• [Work order]: Every line of the records below from the line with "You are a computer-use agent. Screen" up to and including the line with "Given: Click the Static MAC page heading" must be reproduced exactly, and no line outside that range.

• [Provided information]:
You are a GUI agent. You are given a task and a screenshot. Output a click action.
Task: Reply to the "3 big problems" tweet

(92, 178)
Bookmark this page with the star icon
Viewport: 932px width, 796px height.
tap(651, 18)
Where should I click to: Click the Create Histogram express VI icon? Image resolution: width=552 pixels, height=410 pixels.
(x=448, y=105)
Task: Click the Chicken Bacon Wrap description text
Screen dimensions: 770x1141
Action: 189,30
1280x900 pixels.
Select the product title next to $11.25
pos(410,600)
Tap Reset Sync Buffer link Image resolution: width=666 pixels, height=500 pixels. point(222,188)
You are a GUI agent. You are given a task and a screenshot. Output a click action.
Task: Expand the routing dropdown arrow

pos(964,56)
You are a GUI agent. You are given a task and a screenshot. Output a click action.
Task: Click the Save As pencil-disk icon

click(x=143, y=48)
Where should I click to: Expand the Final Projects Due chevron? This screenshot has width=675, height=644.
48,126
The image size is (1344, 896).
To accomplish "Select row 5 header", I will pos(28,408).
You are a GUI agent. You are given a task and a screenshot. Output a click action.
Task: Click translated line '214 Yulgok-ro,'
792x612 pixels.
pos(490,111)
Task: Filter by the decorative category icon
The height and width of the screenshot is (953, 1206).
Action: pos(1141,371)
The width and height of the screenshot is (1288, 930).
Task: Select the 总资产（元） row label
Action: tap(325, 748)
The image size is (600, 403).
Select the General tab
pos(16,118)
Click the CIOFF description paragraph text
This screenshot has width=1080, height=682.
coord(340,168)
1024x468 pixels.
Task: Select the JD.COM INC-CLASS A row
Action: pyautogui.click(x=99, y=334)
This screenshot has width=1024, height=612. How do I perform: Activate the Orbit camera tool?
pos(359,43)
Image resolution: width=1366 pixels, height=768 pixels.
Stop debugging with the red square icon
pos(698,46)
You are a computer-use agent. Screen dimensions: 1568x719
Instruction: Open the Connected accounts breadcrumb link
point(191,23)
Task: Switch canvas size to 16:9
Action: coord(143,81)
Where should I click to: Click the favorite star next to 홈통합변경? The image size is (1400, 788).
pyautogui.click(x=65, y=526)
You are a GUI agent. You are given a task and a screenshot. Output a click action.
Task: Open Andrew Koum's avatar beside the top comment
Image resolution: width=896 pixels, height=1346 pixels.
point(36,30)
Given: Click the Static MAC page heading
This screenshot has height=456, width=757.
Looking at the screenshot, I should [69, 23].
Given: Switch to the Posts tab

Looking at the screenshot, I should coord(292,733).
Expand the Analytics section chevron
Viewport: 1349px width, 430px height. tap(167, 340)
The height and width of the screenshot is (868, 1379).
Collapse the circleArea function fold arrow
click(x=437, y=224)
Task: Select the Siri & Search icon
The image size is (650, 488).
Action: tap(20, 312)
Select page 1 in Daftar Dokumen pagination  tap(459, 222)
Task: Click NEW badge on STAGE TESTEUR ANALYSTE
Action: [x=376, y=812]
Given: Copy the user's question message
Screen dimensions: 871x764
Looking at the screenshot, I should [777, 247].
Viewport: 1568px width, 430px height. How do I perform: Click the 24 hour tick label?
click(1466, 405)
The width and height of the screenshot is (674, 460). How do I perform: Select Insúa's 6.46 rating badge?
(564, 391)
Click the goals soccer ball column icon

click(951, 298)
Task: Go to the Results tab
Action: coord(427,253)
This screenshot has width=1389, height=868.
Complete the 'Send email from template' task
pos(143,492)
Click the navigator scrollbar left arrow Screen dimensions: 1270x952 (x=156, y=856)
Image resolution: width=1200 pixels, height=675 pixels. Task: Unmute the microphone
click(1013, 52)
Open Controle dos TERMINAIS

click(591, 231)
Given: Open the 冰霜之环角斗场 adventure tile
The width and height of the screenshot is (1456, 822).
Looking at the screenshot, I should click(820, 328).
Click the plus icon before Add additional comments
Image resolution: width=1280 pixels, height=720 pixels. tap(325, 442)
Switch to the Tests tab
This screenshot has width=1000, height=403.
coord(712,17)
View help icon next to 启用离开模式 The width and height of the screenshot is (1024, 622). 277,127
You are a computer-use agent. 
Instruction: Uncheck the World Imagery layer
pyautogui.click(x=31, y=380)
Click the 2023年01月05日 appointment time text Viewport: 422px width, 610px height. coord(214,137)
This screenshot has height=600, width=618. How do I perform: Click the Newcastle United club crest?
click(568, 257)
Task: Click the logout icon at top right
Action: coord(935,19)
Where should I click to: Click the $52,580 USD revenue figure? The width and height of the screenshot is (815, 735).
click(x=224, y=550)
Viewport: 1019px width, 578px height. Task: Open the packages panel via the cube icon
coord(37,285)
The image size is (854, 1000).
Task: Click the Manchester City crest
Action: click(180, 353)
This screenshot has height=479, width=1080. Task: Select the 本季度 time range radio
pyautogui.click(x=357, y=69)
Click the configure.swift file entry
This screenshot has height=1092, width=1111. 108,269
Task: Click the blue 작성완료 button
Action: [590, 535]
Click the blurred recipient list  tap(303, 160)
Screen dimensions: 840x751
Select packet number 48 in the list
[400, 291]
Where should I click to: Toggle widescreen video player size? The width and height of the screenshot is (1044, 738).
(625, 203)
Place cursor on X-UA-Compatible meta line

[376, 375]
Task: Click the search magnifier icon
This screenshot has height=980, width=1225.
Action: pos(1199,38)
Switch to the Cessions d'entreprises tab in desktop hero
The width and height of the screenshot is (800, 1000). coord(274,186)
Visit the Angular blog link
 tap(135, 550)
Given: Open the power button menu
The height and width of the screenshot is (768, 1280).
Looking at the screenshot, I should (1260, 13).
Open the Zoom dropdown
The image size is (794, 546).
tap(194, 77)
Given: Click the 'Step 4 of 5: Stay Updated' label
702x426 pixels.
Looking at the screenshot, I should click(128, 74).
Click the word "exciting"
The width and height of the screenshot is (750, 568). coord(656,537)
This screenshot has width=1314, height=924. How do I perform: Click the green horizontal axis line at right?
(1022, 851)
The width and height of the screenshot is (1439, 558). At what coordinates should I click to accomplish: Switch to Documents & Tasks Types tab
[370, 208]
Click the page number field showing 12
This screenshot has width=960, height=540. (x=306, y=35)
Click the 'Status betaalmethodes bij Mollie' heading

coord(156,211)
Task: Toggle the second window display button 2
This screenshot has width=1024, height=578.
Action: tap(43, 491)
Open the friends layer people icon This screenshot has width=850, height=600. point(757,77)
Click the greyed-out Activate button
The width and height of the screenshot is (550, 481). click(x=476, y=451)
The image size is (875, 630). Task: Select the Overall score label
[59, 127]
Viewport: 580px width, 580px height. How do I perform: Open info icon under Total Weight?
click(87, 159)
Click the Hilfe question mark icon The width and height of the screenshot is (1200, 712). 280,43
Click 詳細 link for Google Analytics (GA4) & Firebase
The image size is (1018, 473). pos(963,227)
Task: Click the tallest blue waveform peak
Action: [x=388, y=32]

• [Answer to this task]:
You are a computer-use agent. Screen dimensions: 1568x719
Instruction: Open the Connected accounts breadcrumb link
point(191,23)
Task: Switch canvas size to 16:9
Action: coord(143,81)
Where should I click to: Click the favorite star next to 홈통합변경? The image size is (1400, 788).
pyautogui.click(x=65, y=526)
You are a GUI agent. You are given a task and a screenshot. Output a click action.
Task: Open Andrew Koum's avatar beside the top comment
Image resolution: width=896 pixels, height=1346 pixels.
point(36,30)
Given: Click the Static MAC page heading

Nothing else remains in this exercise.